I try never to argue with a customer, but Mr. Know-It-All (me) typically couldn't keep his mouth shut, so out came "Umm, actually... they did."

"You can't shrink a human skull!" he scoffed. (Yup, he actually "scoffed." Would I lie to you?)

He was right about that part, I admitted. You can't shrink a human skull. I sure as hell can't, anyway.

However, I then proceeded to explain in rather macabre detail how the flesh was stripped from the decapitated head, and followed up by explaining the steps taken to shrink the skin and prepare the shrunken head for display.

It was about two minutes into my learned recitation that I realized that the gent was staring at me in a way that nearly screamed "And why the hell do you even know this crap, anyway?"

Drawbacks of being "The god of Trivia" -- small "G," keeps me humble -- I suppose.

Not sure what my exact point was in telling you that story, really. But I'll bet it took your mind off the doggone election for a minute or two, didn't it?

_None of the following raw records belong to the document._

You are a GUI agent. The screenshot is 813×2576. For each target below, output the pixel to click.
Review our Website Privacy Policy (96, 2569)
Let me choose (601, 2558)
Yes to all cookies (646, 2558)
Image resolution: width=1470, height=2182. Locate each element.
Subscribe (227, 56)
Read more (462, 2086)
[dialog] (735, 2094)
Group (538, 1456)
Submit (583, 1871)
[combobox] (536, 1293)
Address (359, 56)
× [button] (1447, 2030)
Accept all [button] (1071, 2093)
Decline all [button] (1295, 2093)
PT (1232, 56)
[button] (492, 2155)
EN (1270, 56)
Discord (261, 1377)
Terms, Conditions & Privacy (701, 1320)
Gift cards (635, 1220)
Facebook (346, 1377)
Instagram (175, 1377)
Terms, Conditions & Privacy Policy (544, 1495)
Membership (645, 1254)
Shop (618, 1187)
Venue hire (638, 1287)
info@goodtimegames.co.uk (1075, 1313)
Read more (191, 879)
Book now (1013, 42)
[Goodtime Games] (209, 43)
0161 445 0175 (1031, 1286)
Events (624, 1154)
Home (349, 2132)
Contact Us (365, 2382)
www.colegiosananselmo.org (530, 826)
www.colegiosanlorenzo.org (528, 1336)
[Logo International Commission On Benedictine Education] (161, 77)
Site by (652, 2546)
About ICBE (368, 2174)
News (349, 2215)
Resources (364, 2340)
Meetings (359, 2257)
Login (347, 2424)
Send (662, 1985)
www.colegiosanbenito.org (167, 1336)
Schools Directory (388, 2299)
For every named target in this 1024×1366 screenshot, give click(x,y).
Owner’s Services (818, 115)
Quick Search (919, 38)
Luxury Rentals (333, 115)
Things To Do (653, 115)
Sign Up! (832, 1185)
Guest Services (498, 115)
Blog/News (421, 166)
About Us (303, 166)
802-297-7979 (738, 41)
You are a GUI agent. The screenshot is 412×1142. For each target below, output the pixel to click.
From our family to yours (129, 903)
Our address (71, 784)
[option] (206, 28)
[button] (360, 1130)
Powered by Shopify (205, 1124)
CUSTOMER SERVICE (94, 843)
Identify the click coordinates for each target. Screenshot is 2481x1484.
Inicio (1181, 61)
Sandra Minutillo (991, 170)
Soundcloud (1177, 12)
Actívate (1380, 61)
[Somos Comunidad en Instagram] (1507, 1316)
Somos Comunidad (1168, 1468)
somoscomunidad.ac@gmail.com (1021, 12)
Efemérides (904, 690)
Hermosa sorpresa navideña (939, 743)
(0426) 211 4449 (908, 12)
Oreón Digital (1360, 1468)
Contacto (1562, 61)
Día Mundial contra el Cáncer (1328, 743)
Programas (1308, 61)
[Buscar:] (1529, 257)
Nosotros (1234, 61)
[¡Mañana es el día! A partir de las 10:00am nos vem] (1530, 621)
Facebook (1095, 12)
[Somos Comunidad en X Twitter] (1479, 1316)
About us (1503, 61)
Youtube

Hm. "Doggone?" Damn. Slipping into that darned Palinese again...

I was going to insert a perverted joke here about
"a little head," but I resisted the temptation.
Oh, crap...

Thanks for your time.

P.S. ~~
I told you so!


  1. You lied.

    There are some (is some??) politics right at the very end.

    Didn't think we'd notice, huh.

  2. This is a funny story. Are there real ones? I guess I somehow believed there were w/o giving much thought to it.

    Favorite shrunken head moment?

    the near-to-the-end scene in & of "Beetlejuice".

  3. Yep, there are real ones. If you wanted to buy one -- Don't get caught! -- it'd run you somewhere around $10,000, I believe.

  4. lol As a person who admits that I have tons of completely useless information stored in my brain, I can relate to this incident. As a psych student who has a thing for serial killers and other total fucking weirdos, I am often the first person to be able to spout off all you need to know about such delightful individuals as Charles Manson and Eddie Gein. And yeah, when you know alot about serial killers the minds of others never go to the pure interest of a psych student...oh no. They think you are studying for the Serial Killer Academy or something.